NBCU is a place where we make money from distribution partners and advertisers,” said Chip Canter, vice president, wireless platform development at NBC Universal Digital Distribution. “What we’re trying to do is drive dual-revenue stream models: fees for distribution and supplement that with advertising.”

…Tim Connolly, vice president for mobile distribution, ABC, Disney and ESPN Media Networks, explained that Disney isn’t about to offer cable programming for free (ad-supported only) on mobile when it charges cable operators a licensing fee for the same content. “The ad infrastructure in mobile is incredibly immature,” he said. “It’s not anywhere near the point of making it freely available today because the ad structure isn’t there to support it.”

I think all of these people underestimate consumers, who have the power to say “no,” because there are so many other ways to access network “content.” Mobile TV applications, like Verizon’s V‑Cast, are pretty cool, but they’re not cheap. Until people can view mobile TV via their living room sets, I just don’t see this taking off like the networks hope it will. And if there will be ways (Bluetooth?) to move your mobile signal to the “big” TV, who’s going to pay for cable?

And all of these companies are going to have to deal with the clout of Mobile Digital Television (MDTV), which is coming downstream. Media companies with licenses to broadcast digital programming to mobile devices would love to have subscriber fees, but the medium wasn’t created for that.
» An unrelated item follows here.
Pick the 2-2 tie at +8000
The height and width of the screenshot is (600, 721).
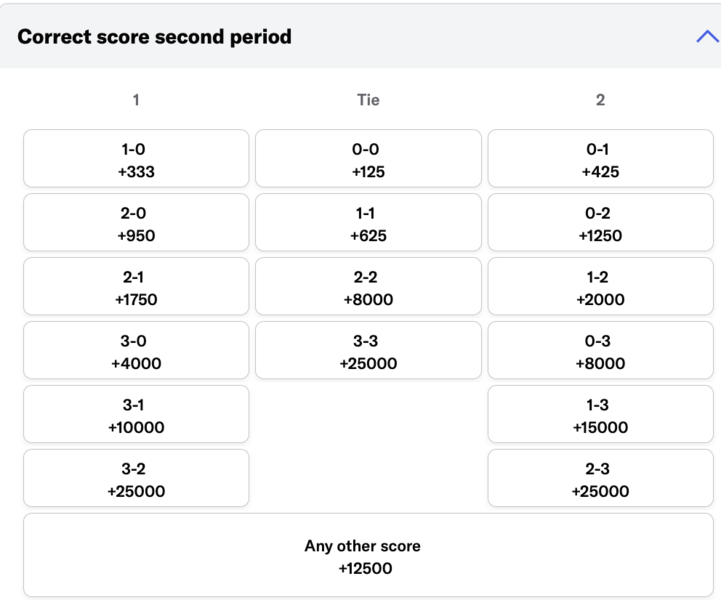point(368,286)
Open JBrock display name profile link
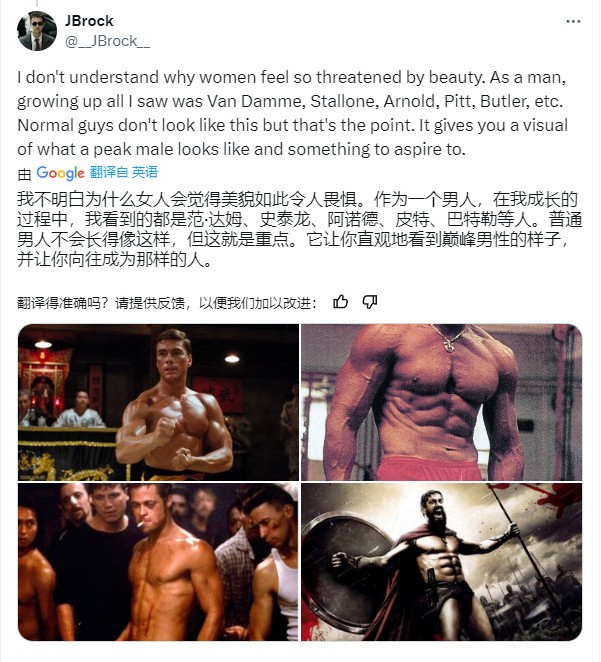This screenshot has width=601, height=662. (x=89, y=21)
Because it’s free, however, the value proposition for advertising is much more acceptable to consumers, and this is where the money will come from.

I believe the networks need to work with their affiliates to provide cable programming (they all own cable programming) to mobile devices for free, simply because it will be a powerful, new advertising vehicle. If local stations can only broadcast local programming and their own signals, it’s not going to be a profitable venture for anybody. If the nets absolutely insist on subscriber fees, that might be all right as well, but those fees aren’t going to amount to much, especially in the beginning. It’ll take awhile to establish measurement paradigms and the static advertising platform that businesses will need. And if consumers want to move their MDTV to the living room set, the signal will be high-quality and digital, much more suited to a bigger screen.

This is a minefield for everybody involved, and the networks should tread lightly. The dual path may well survive, but it’s very unlikely it’ll be in the form the networks want. Advertising, for example, may be “supplemental” to the nets, but it’s damned irritating to end users. Will a viewer in the supermarket really want to sit through a 5‑minute commercial pod?